Algunos vecinos ya empezaron a hacer modificaciones a las casas. (Foto: Jesús Alfonso/Soy502)
Algunos vecinos ya empezaron a hacer modificaciones a las casas. (Foto: Jesús Alfonso/Soy502)

Melina comenta que algunos vecinos han pagado 150 quetzales para su reparación, pero, mientras reúnen ese dinero, ella y su familia continúan bañándose en la pila ubicada en la parte trasera de la casa.

Este pago sería adicional a su gasto mensual. Por ejemplo, para estas primeras semanas, la familia gastó 25 quetzales en luz, 30 en el canon de la bomba de agua, 19 quetzales de ahorro para un futuro fallo de esa bomba, 40 quetzales de mantenimiento de la comunidad y 30 quetzales de recogida de basura a la municipalidad.

La seguridad que divide al Cambray

Para entrar a la colonia necesitas que alguien de dentro abra el portón. Aunque se espera que en un futuro algún trabajador ocupe la garita que dejaron construida.

Eso supondría un gasto adicional para las familias, pero la constante vigilancia dejaría más tranquilos a muchos vecinos que ya han vivido algunos escenarios de intranquilidad.

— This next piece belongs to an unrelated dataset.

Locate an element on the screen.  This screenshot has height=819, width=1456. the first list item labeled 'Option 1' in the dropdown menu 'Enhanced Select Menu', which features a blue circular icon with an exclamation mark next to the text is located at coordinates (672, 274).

Por ahora nadie está trabajando en la garita de entrada. (Foto: Jesús Alfonso/Soy502)
Por ahora nadie está trabajando en la garita de entrada. (Foto: Jesús Alfonso/Soy502)

Uno de ellos es el caso de Elsa Secaida, quien de la noche a la mañana se quedó sin una de sus paletas en los vidrios de la sala porque alguien se la robó.

Los vecinos tienen la disputa entre los que viven y los que no. Están en busca de una solución intermedia como que los que no viven paguen menos, pero aún no han llegado a un consenso.